-- ACTIVITY --
Below are entries; count each line that holds the word "avatar" and report the number without any other words.

-- MATERIAL TO PROCESS --
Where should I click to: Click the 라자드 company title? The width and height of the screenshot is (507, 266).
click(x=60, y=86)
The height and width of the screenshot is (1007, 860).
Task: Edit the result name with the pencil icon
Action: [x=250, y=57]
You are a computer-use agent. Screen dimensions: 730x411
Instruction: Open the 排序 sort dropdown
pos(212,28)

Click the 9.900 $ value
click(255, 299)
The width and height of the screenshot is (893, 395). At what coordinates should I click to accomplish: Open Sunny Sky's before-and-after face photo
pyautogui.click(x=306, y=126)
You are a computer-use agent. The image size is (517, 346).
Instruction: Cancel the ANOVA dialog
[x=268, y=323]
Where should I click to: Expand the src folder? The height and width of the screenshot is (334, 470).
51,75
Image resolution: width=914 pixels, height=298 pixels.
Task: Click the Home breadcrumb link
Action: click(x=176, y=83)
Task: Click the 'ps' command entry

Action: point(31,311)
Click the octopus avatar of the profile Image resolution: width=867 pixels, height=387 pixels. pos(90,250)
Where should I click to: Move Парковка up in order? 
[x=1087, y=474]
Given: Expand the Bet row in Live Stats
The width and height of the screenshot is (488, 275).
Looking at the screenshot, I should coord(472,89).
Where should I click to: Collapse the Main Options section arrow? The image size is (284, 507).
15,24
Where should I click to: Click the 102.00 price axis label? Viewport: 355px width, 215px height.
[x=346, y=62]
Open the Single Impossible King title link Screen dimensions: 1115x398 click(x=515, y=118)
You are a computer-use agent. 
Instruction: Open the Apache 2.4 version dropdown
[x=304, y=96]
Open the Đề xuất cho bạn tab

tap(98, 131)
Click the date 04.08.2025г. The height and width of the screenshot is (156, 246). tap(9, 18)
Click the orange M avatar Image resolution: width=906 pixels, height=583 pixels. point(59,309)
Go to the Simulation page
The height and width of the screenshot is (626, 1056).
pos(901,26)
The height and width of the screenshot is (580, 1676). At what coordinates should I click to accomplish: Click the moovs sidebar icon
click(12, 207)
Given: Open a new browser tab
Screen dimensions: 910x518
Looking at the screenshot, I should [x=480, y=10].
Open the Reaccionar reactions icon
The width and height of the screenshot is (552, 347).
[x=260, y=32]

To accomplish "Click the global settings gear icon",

-- WRITTEN SOLUTION --
2